● TASK: Only the lines from the one with "Click the Settings checklist icon in sidebar" to the end of the data below should be given again, exactly, with both ends included and pictures omitted.

● DATASET EXTRACT:

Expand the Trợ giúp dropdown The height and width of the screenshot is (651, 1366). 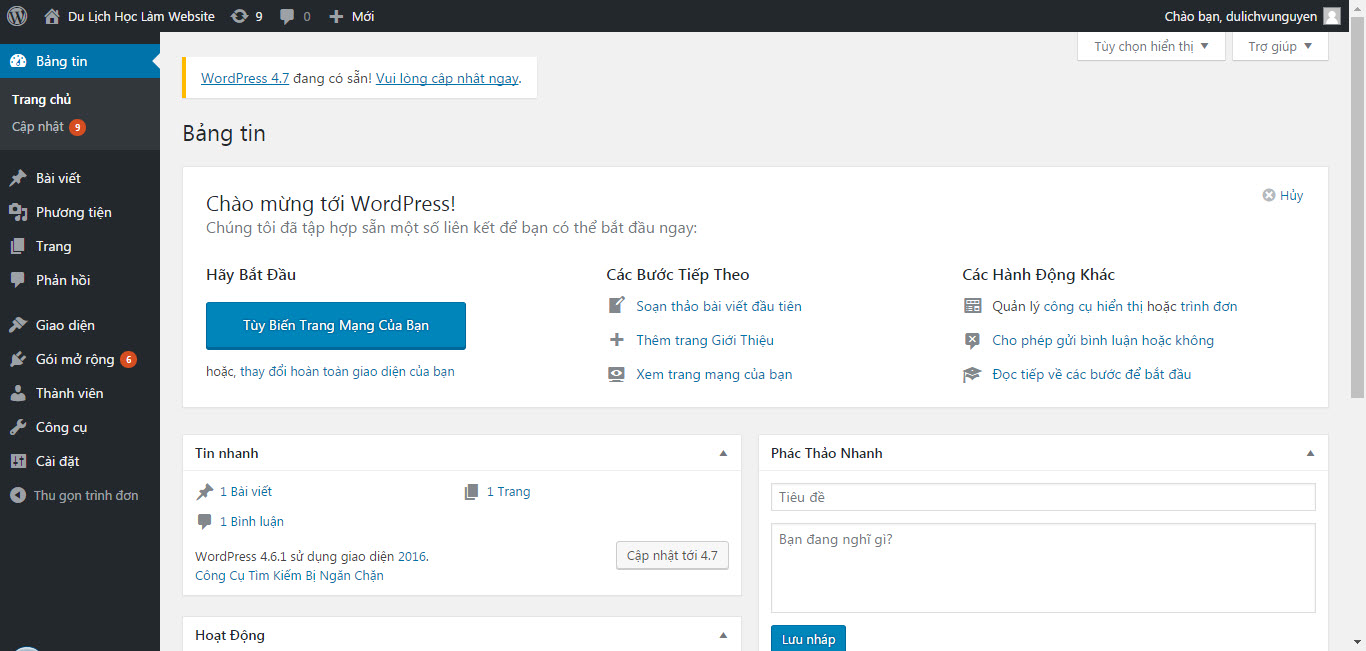point(1279,45)
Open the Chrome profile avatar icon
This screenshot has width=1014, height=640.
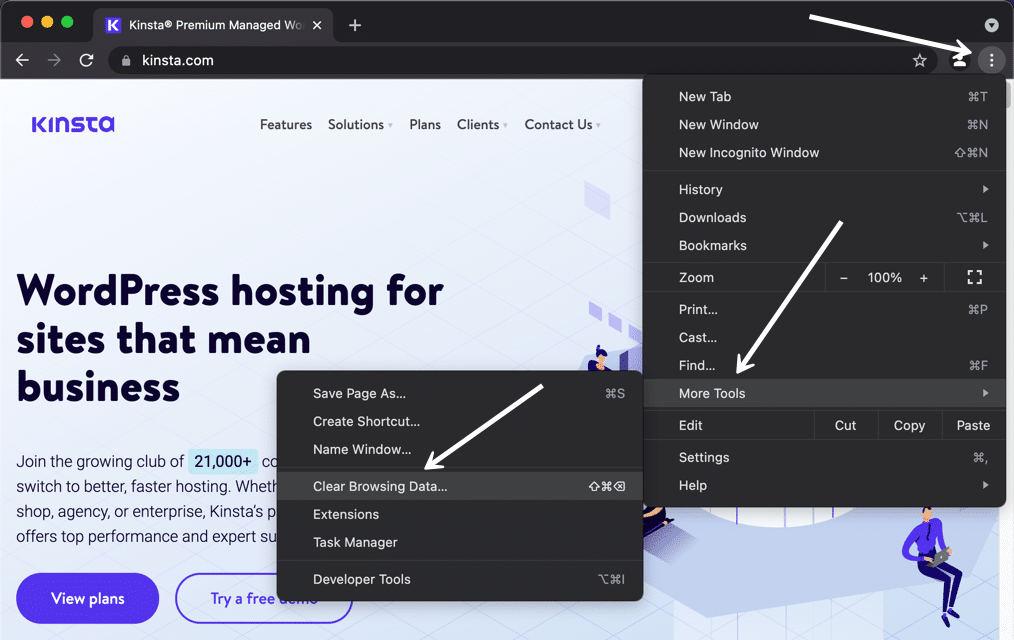(959, 60)
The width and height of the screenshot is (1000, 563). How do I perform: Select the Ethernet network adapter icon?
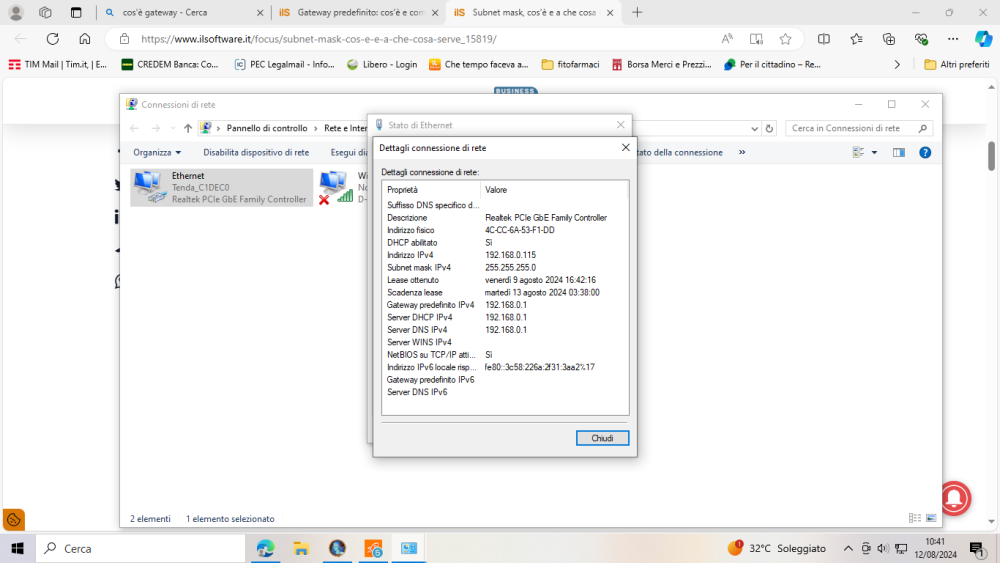tap(150, 187)
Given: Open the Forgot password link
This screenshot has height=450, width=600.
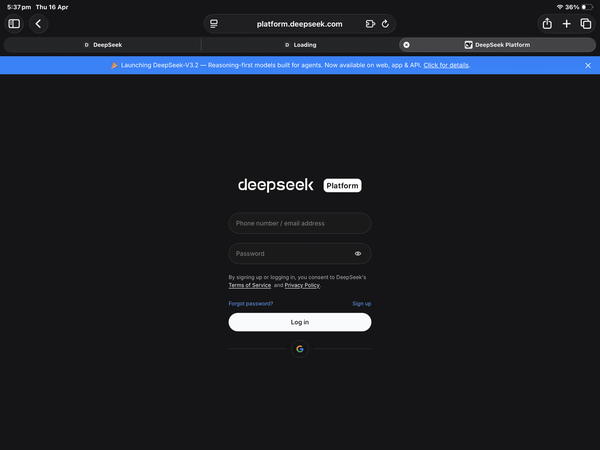Looking at the screenshot, I should click(x=250, y=303).
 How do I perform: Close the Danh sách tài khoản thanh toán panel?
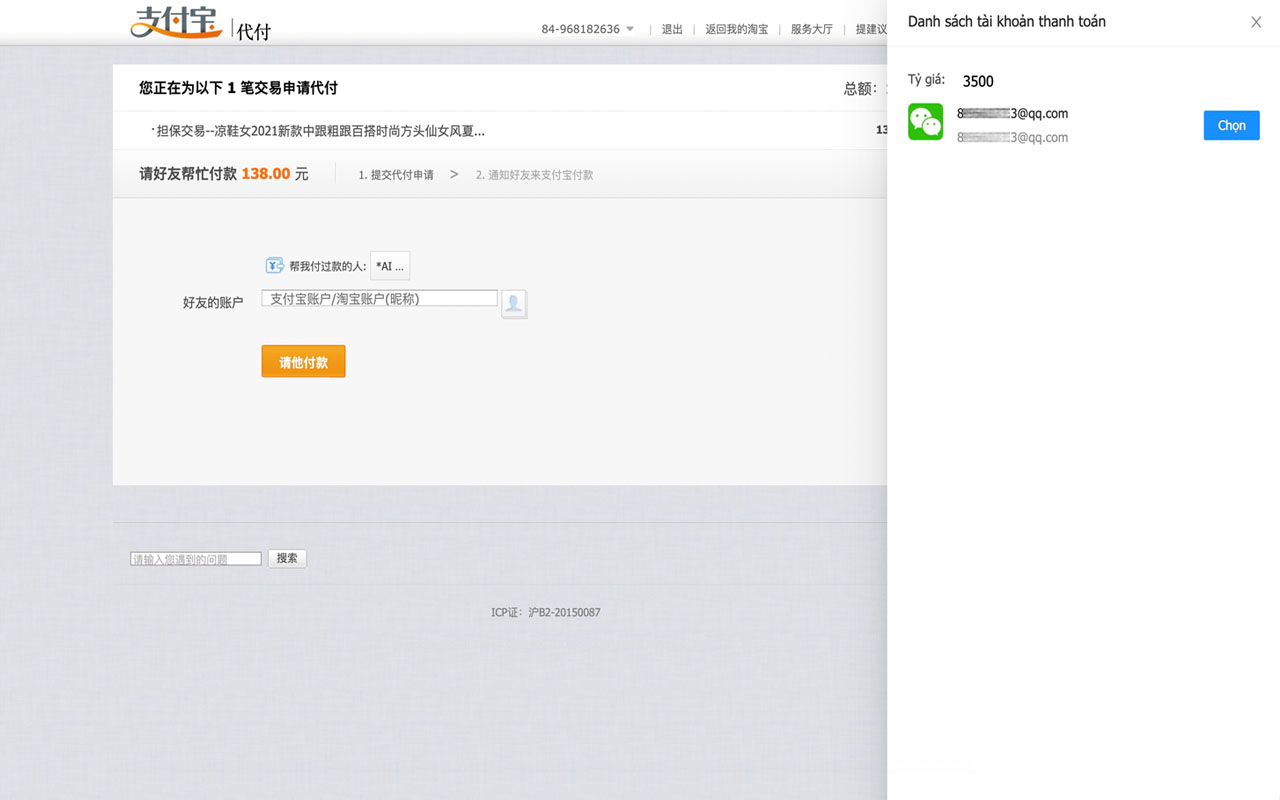click(1255, 21)
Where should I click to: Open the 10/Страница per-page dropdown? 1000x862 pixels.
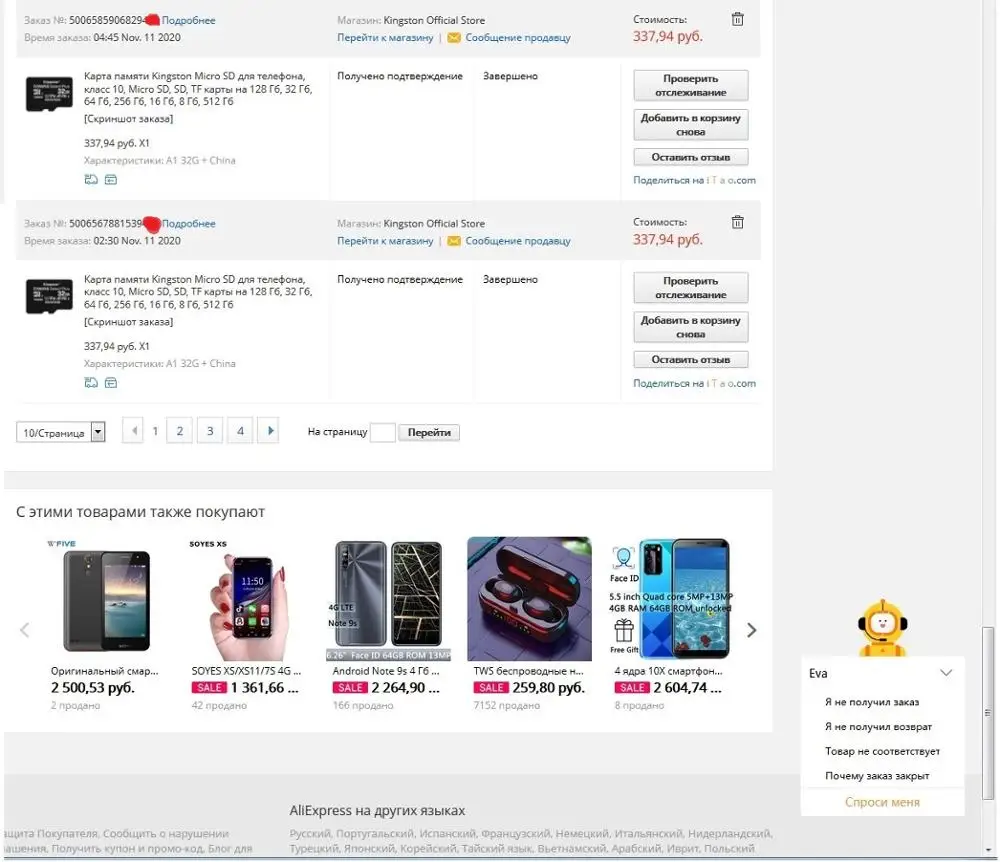coord(61,432)
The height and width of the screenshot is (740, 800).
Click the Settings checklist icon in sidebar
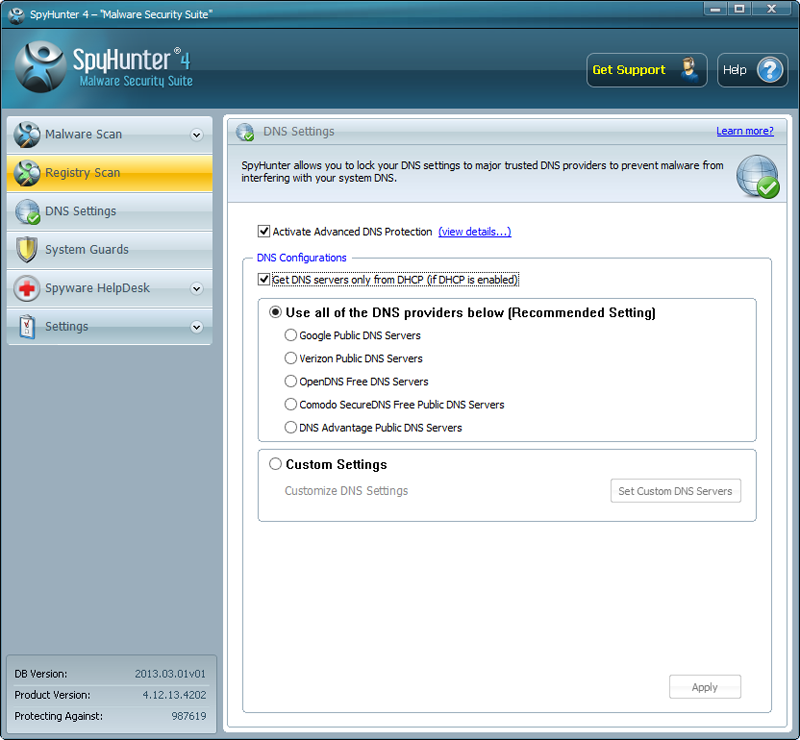28,327
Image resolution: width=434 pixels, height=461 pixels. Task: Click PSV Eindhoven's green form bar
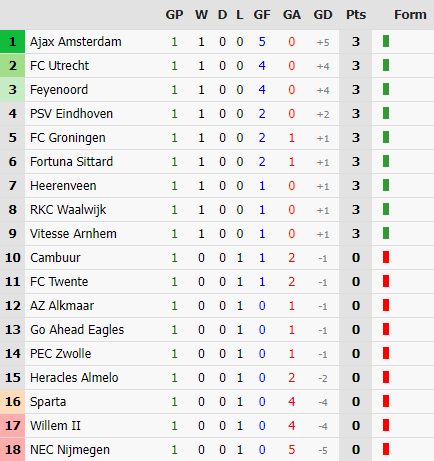386,113
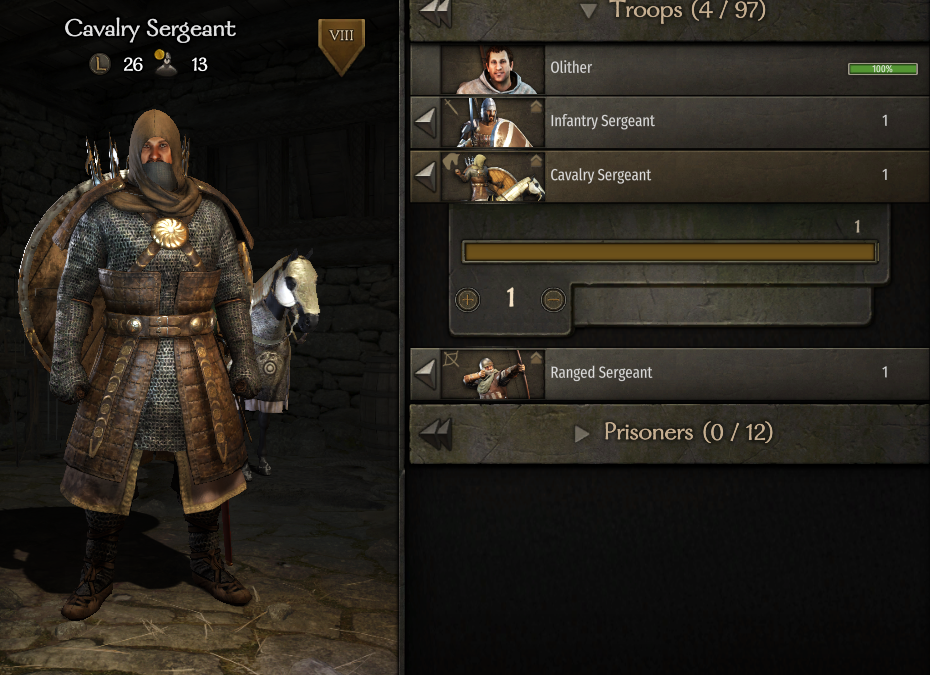Screen dimensions: 930x675
Task: Click Cavalry Sergeant portrait thumbnail
Action: pyautogui.click(x=492, y=177)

● RESULT BELOW:
Click the Settings checklist icon in sidebar
28,327
Image resolution: width=434 pixels, height=461 pixels. Task: Click PSV Eindhoven's green form bar
386,113
Screen dimensions: 930x675
Task: Click Cavalry Sergeant portrait thumbnail
Action: pyautogui.click(x=492, y=177)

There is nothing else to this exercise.